◆ **AVAILABLE RECORDS**
****************************************

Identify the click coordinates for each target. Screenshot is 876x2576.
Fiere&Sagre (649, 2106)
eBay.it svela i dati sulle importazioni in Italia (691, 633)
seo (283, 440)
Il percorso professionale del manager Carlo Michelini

****************************************

◆ **EXERCISE**
From first line to last, transcribe the material exactly.

◆ **ANSWER FOR THE TASK**
Identify the click coordinates for each target. Screenshot is 876x2576.
Fiere&Sagre (649, 2106)
eBay.it svela i dati sulle importazioni in Italia (691, 633)
seo (283, 440)
Il percorso professionale del manager Carlo Michelini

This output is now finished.